Jean Spring looks forward to the day a local shelter for abused women and children opens in Pike County. She just wishes the day didn’t have to come at all.
Spring, director of Southwest Mississippi Christian Outreach Ministries, said the organization is on track with plans to open a safe place for battered families — the Southwest Mississippi Center for Nonviolence.
A local shelter is long overdue for Pike County, Spring said. Right now, there aren’t many options for local women looking to escape from their abusers. The nearest safe haven is the Guardian Shelter in Natchez. And although it’s available to help Pike County residents, it’s an hour’s drive from McComb.

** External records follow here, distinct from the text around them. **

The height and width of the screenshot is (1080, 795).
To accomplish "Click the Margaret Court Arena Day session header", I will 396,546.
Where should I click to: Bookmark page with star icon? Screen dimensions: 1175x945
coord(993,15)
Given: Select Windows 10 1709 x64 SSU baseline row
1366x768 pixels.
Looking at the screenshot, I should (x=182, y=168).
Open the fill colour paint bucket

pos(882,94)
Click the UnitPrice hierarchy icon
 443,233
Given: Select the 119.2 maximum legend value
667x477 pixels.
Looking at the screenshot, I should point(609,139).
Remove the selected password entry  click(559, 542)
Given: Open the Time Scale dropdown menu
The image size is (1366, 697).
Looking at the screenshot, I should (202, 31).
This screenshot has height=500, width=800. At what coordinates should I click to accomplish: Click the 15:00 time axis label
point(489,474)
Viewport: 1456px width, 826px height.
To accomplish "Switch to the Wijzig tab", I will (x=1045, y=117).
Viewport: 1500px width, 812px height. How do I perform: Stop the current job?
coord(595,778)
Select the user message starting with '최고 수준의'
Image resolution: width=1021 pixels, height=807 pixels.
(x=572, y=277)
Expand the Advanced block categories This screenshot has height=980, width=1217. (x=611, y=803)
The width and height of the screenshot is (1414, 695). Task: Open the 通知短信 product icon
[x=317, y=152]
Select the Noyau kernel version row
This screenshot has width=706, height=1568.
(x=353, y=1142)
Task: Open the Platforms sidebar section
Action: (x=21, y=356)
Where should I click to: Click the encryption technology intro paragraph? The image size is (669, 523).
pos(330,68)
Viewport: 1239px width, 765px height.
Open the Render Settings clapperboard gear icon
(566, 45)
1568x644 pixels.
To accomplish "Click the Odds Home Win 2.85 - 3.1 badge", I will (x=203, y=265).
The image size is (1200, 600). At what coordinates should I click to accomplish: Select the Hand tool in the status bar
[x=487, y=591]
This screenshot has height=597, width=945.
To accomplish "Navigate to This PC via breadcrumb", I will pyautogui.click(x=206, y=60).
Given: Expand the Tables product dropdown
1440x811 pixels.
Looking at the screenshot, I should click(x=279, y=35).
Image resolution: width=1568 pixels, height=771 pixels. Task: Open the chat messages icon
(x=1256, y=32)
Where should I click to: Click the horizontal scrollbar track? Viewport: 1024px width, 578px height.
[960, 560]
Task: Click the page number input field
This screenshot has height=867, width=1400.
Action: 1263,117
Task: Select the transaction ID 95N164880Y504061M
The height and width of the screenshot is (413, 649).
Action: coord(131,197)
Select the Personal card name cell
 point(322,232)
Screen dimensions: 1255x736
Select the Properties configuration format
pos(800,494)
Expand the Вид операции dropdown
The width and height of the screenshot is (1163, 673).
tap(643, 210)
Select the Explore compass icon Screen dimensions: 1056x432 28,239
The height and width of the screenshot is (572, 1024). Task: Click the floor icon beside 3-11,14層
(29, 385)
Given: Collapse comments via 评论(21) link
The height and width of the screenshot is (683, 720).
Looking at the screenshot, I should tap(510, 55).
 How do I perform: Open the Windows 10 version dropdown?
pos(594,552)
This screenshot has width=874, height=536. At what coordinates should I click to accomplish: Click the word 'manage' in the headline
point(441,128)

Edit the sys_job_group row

“A lot of people can’t just pull up their roots and go to Natchez,” Spring said. “It means children would have to be uprooted.”
Now, Spring has stepped out on faith to spearhead efforts to open a shelter in McComb.
Last week, the Christian Ministries group put a down payment on property for a shelter in McComb.
Spring’s hope now is that the community — businesses, civic clubs, churches — will join in the effort to see that the building becomes a reality.
“It’s just a hull right now — a metal building with a concrete floor,” she said of the shelter space.
But there’s a list of needs — lumber and other building materials and insulation — among them. Habitat for Humanity will help convert the property into living quarters, Spring said, and local contractors have offered to volunteer their services.
When the shelter is complete, it will mean Spring won’t have to hide cars from abusers in the middle of the night while trying to find a place for victims to sleep. It will mean local victims will have access to doctors, nurses and counselors who will volunteer their time.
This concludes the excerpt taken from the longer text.